**TEXTO DE ORIGEM:**
A índia idealizada romântica tem em Iracema o mais perfeito retrato. Personagem do romance de mesmo nome escrito pelo
cearense José de Alencar (1822-1877). Conta o amor de um branco,
Martim, pela índia Iracema, “a virgem dos lábios de mel”. A própria
palavra Iracema significa “mel de abelhas”. Trata-se de uma alegoria
para a formação da nação brasileira. Iracema é a própria América, a
natureza de “mares bravios”, e Martim, o português colonizador, a
cultura europeia. Iracema pertence à tribo tabajara, é filha do pajé,
uma espécie de sacerdotisa vestal que guarda o segredo da jurema,
bebida ritual. Martim é aliado dos pitiguaras, inimigos dos tabajaras
e está perdido em território selvagem e misterioso, numa jornada de
tensões. Iracema leva Martim a um bosque e lhe oferece o alucinógeno. Da união dos dois nasce Moacir, o “filho da dor e do sofrimento”,
um brasileiro miscigenado. Quando Martim parte em sua caravela,
Iracema definha em tristeza, saudade e solidão.

**A TAREFA:**
Transcreva na íntegra o texto sobre Iracema, palavra por palavra.

**DADOS FORNECIDOS:**
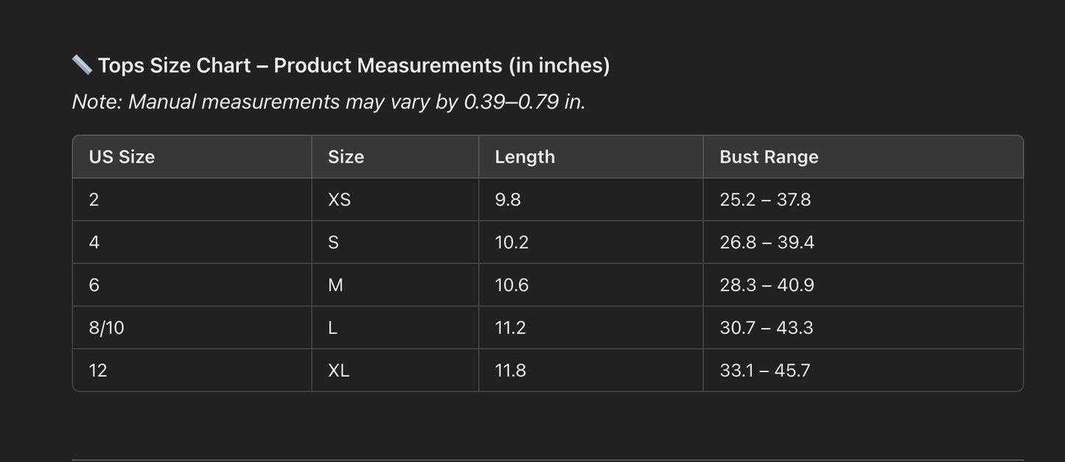The width and height of the screenshot is (1065, 462).
Task: Select the Size column header
Action: tap(346, 157)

**TAREFA CONCLUÍDA:**
A índia idealizada romântica tem em Iracema o mais perfeito retrato. Personagem do romance de mesmo nome escrito pelo
cearense José de Alencar (1822-1877). Conta o amor de um branco,
Martim, pela índia Iracema, “a virgem dos lábios de mel”. A própria
palavra Iracema significa “mel de abelhas”. Trata-se de uma alegoria
para a formação da nação brasileira. Iracema é a própria América, a
natureza de “mares bravios”, e Martim, o português colonizador, a
cultura europeia. Iracema pertence à tribo tabajara, é filha do pajé,
uma espécie de sacerdotisa vestal que guarda o segredo da jurema,
bebida ritual. Martim é aliado dos pitiguaras, inimigos dos tabajaras
e está perdido em território selvagem e misterioso, numa jornada de
tensões. Iracema leva Martim a um bosque e lhe oferece o alucinógeno. Da união dos dois nasce Moacir, o “filho da dor e do sofrimento”,
um brasileiro miscigenado. Quando Martim parte em sua caravela,
Iracema definha em tristeza, saudade e solidão.